«Je voulais me rendre à mon dixième dernier show», lance dans une boutade Clémence DesRochers pour justifier son retour sur les planches. Si cette artiste inclassable a changé d'idée, c'est surtout parce que la scène lui manquait et qu'elle avait le goût de la partager avec Marie Michèle Desrosiers.

Cousines par alliance, Clémence DesRochers et Marie Michèle Desrosiers n'en sont pas à leur première collaboration professionnelle. «Elle m'a demandé de faire l'amante dans le duo L'amante et l'épouse, sur un disque des années 80», se remémore Marie Michèle, qui nous reçoit dans son salon de L'Île-des-Soeurs.

Un peu à l'écart, le nez plongé dans ses feuilles, le pianiste Steve Normandin corrige: c'était en 1975 et l'album s'intitulait Comme un miroir. «Exactement! confirme Clémence. Sur la pochette, j'ai les bras en l'air et une petite robe de coton. C'est Marie Michèle qui chante sur le disque? Ben, voyons donc! C'est une bolle, Steve.»

Une encyclopédie, un fabuleux musicien, un tendre, Clémence et Marie Michèle versent volontiers dans le dithyrambe quand il est question du pianiste qui les a accompagnées tant de fois et qui est depuis dimanche, à Waterloo, le complice essentiel de leur premier spectacle commun. «On voit davantage la tendresse de Clémence et on voit aussi la folie de Marie Michèle, dit ce témoin privilégié. L'une met en relief ce que l'autre n'osait pas montrer.»

C'est Clémence qui a demandé à Marie Michèle de monter sur scène à ses côtés. Comme elle avait demandé il y a quatre ans à Danielle Bombardier, une autre amie, de l'accompagner dans une série de conférences très divertissantes qui fut pour Clémence une manière de donner un spectacle sans le faire officiellement.

«Une personne a le droit de changer d'idée, explique-t-elle. J'avais envie de faire un spectacle avec Marie, ça fait des années que j'y pensais. J'avais dit que je n'en ferais plus, mais je me suis retrouvée dans une espèce de vide intellectuel, moral et physique, et j'avais besoin de faire quelque chose, d'avoir un but.»

Des classiques

À 80 ans bien comptés, Clémence est en forme et ses problèmes de santé ne sont plus que de lointains souvenirs. «Je ne connais personne qui peut faire autant de choses dans une journée; on n'arrive pas à la suivre», affirme sa nouvelle partenaire de scène.

Mais arrive un moment où cette solitude dont Clémence a besoin la «tue», et que la scène et l'amour du public lui manquent vraiment. D'où ce retour, même si elle précise qu'elle n'a rien écrit de neuf, si ce n'est un nouveau monologue, Le carré noir, qui porte sur l'internet.
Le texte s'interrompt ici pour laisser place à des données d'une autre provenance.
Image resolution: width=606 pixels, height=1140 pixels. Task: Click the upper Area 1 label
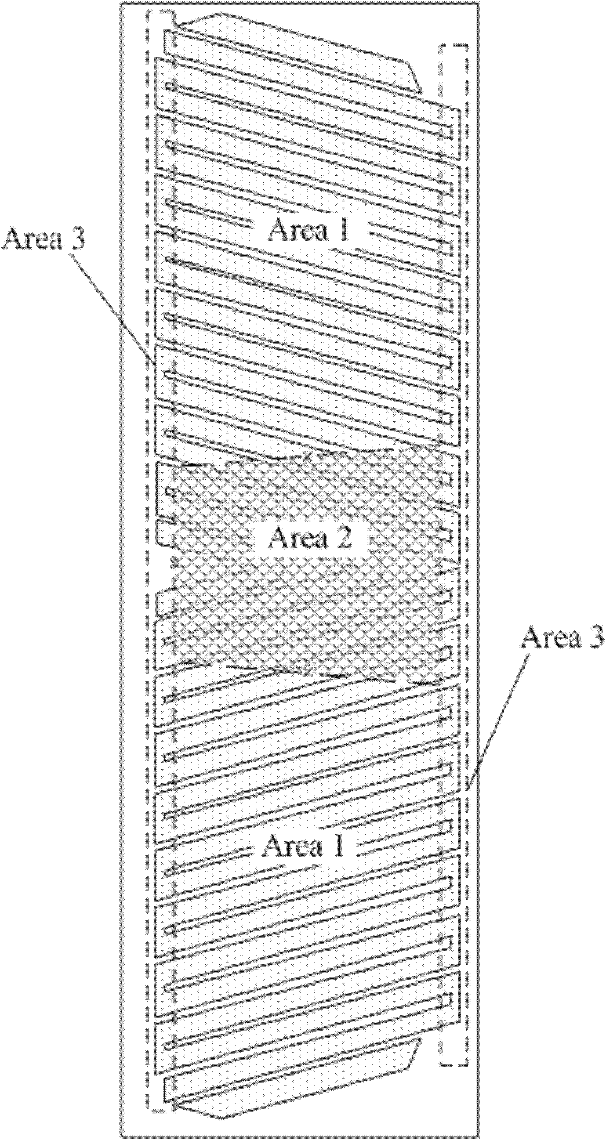[309, 230]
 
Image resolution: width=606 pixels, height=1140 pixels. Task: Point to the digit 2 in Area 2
[343, 539]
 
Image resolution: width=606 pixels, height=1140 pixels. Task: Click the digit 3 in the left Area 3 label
[78, 238]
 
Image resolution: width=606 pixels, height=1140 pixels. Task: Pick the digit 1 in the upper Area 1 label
[343, 230]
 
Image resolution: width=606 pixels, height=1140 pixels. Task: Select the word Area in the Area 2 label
[297, 539]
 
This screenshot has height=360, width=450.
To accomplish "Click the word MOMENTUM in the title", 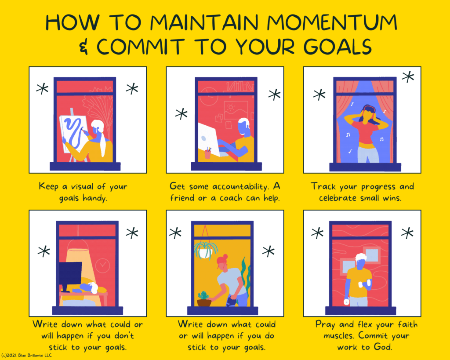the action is pos(332,22).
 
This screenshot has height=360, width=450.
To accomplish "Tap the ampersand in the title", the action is pos(83,47).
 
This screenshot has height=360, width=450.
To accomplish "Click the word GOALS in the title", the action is pos(338,47).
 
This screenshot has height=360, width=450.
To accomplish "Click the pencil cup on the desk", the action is pos(207,153).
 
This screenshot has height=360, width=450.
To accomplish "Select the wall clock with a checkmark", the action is pos(102,265).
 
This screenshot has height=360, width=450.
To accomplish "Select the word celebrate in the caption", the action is pos(338,198).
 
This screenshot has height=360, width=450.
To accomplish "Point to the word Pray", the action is pos(325,324).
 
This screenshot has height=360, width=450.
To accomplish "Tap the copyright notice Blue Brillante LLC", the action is pos(26,356).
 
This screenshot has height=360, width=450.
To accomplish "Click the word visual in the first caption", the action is pos(82,187).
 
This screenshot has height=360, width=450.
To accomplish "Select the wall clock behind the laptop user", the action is pos(209,96).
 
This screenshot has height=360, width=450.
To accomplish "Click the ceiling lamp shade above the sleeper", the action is pos(78,245).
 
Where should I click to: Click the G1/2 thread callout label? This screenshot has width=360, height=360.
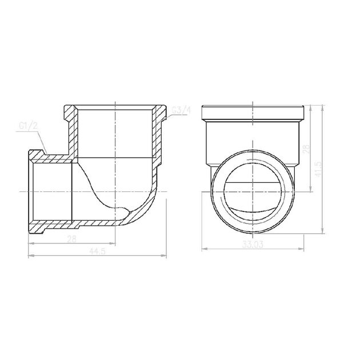click(x=28, y=126)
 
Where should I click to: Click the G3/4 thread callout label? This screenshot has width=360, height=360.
click(x=182, y=110)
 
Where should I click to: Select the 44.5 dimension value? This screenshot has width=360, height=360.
click(x=97, y=251)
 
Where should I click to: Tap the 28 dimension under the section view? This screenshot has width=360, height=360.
click(x=71, y=239)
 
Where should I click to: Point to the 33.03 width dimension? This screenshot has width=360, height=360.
click(x=253, y=245)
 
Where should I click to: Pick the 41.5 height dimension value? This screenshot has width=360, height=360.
click(x=318, y=169)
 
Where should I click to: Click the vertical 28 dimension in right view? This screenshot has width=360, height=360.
click(x=306, y=149)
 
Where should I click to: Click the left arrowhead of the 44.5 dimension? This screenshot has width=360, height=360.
click(x=31, y=255)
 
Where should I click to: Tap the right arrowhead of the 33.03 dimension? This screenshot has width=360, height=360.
click(x=301, y=249)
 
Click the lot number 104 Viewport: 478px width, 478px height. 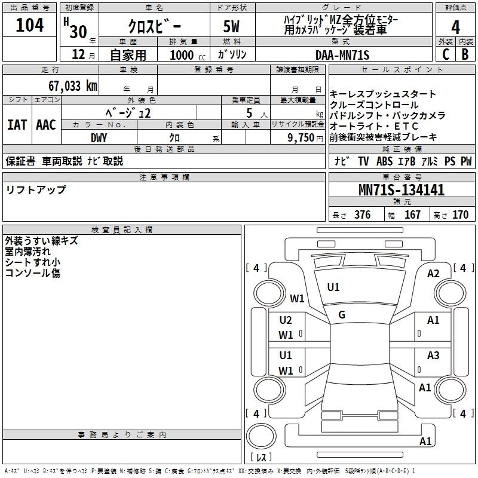(29, 25)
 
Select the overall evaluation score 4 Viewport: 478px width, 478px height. (455, 27)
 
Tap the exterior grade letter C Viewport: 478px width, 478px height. (446, 54)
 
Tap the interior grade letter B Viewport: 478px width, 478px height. (465, 54)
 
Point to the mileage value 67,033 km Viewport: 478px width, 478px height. (73, 86)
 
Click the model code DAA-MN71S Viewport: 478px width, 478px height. (342, 55)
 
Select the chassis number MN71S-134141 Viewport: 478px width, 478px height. (402, 190)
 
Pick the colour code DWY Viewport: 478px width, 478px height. (99, 138)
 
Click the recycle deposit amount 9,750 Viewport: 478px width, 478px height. (301, 138)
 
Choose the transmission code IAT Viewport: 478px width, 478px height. (17, 125)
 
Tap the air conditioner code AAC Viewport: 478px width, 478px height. (46, 125)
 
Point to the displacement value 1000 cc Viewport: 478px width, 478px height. (188, 55)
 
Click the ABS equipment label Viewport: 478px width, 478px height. (384, 161)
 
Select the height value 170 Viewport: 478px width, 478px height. (460, 215)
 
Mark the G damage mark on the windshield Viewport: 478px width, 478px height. (342, 314)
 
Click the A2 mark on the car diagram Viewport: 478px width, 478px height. (433, 274)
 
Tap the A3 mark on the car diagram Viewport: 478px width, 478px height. (433, 355)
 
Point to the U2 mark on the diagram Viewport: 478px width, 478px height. (286, 320)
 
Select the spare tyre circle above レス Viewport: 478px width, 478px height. (261, 436)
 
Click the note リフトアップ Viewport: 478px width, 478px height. (36, 190)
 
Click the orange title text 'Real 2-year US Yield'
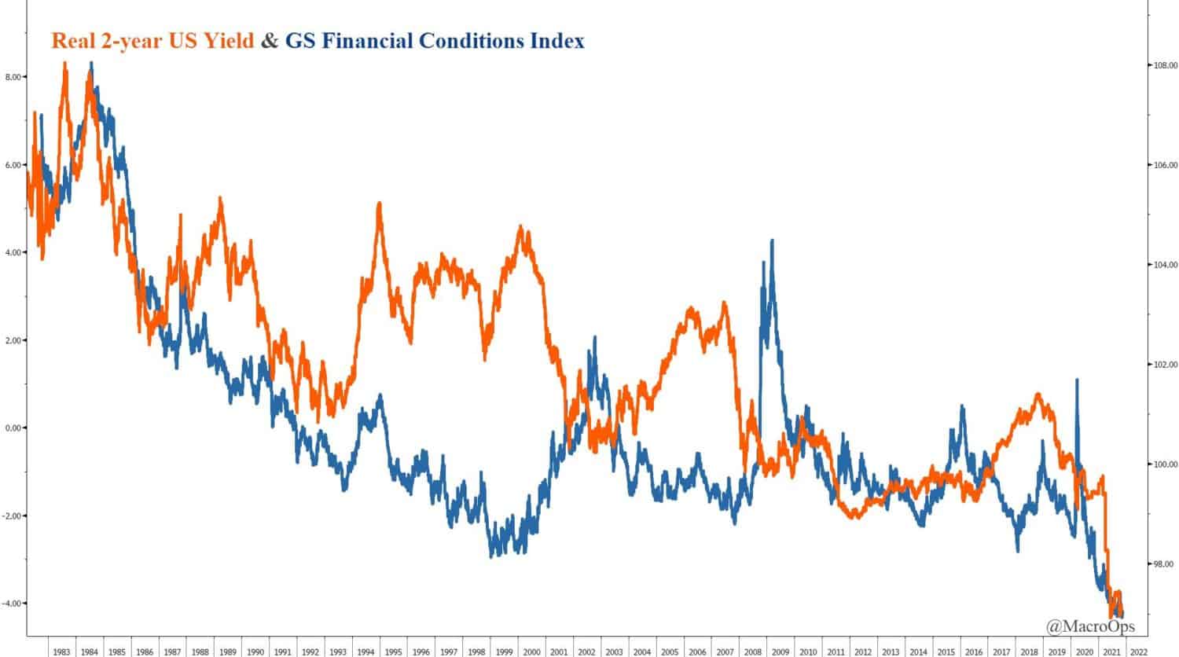point(152,41)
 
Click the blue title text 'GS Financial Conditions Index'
point(435,41)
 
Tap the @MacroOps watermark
point(1089,626)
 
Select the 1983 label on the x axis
point(61,651)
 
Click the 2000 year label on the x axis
point(531,651)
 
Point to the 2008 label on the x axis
point(752,651)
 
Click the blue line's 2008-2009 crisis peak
point(772,241)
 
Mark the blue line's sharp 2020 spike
point(1076,380)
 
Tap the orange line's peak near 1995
point(380,204)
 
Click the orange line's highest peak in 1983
point(64,63)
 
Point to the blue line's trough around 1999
point(492,556)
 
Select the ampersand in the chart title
point(270,41)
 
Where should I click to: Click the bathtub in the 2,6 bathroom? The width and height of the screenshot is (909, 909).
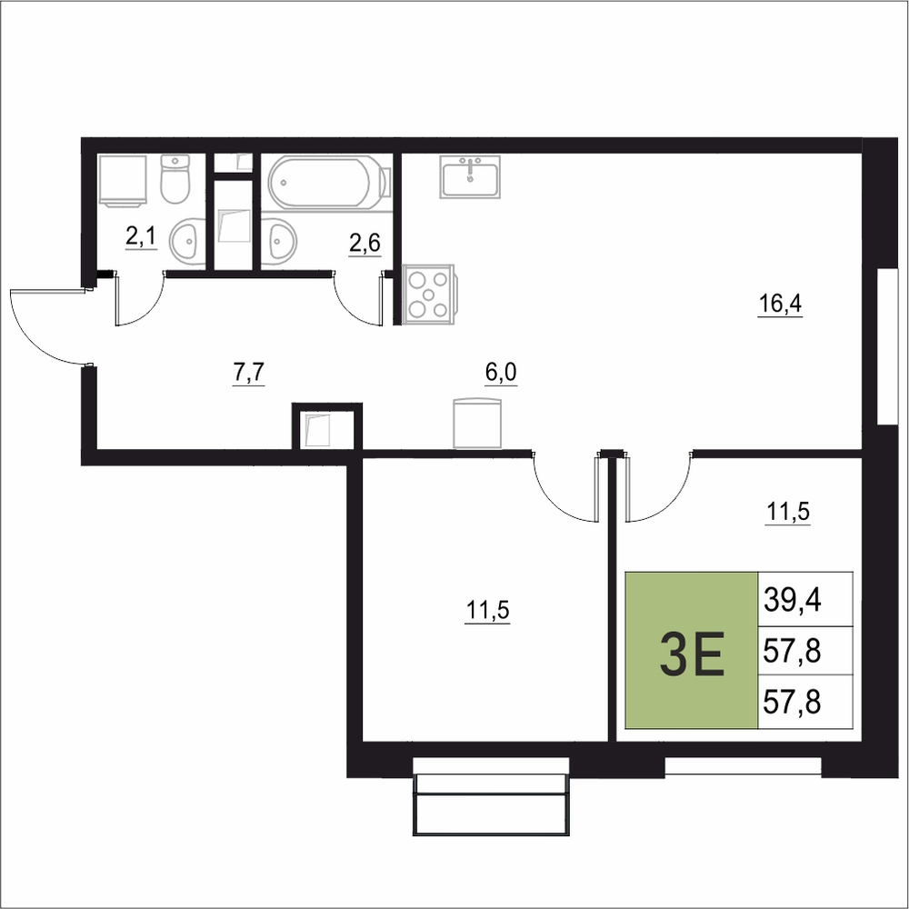tap(329, 182)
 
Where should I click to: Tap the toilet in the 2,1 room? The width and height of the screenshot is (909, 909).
tap(175, 178)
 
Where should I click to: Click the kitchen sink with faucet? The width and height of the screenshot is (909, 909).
tap(470, 177)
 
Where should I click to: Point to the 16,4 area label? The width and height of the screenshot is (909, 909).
tap(780, 305)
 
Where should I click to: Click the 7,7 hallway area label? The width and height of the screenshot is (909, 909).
tap(248, 373)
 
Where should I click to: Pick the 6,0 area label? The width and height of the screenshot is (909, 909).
tap(501, 373)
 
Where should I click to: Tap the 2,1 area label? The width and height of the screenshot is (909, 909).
tap(141, 236)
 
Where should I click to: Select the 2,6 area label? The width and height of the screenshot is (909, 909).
tap(365, 244)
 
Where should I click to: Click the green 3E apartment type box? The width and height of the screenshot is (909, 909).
tap(692, 650)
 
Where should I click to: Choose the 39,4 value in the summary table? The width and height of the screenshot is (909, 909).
tap(793, 600)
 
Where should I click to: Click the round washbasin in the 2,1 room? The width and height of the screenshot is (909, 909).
tap(186, 240)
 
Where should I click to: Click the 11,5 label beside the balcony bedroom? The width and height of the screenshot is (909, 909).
tap(487, 611)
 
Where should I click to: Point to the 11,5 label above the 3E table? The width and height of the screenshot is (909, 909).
tap(788, 513)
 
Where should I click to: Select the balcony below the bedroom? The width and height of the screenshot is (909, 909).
tap(491, 796)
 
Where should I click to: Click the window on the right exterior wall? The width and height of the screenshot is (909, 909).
tap(887, 346)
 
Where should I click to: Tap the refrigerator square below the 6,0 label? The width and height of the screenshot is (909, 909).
tap(477, 423)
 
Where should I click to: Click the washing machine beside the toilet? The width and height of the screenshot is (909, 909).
tap(123, 180)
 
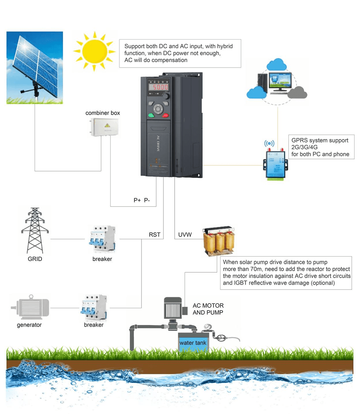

«J'ai l'impression que j'ai fait ce que j'avais à faire au point de vue de l'écriture, explique-t-elle. C'est pour ça que les numéros reviennent, comme La jaquette en papier. Ce sont des situations qui restent, que j'ai bien exprimées: des classiques. Si tu veux réentendre un Molière, tu réécoutes Molière. Je ne veux pas nécessairement me comparer à lui, je suis ben meilleure que lui...»

Et tout le monde pouffe de rire.

Une invitée spéciale

Marie Michèle connaît bien les chansons de Clémence. Plus encore, c'est Clémence qui l'a aidée à monter son spectacle Marie Michèle se défrise et à enregistrer le disque du même nom dont elle a signé plusieurs chansons.

«Moi, je vois ça comme un spectacle de Clémence dans lequel je suis une invitée spéciale, dit-elle de leur aventure commune. Ce n'est pas vraiment un spectacle en duo. Je faisais déjà un medley de Clémence dans mon spectacle, alors on va en faire un différent. En plus, Clémence a écrit un texte sur ma mère qui souffrait de l'alzheimer, et moi, j'en ai écrit un sur mon père avec Robert Léger.»

Clémence, elle, estime qu'avec la voix de son amie et les arrangements des trois musiciens qui les accompagnent, ses chansons prennent de nouvelles couleurs qui donneront au public l'impression de les redécouvrir. «Marie Michèle est toujours là sur scène, parfois dans la pénombre. Elle fait beaucoup d'harmonies avec moi et elle chante ses chansons à elle.»

Un spectacle comme celui-là, croit Clémence, lui donne l'occasion de montrer qui elle est vraiment: «Je suis un peu frustrée parce que les gens me connaissent très mal. C'est une façon de leur dire: «J'écris, moi. Ce que je fais n'est pas improvisé, c'est travaillé!» »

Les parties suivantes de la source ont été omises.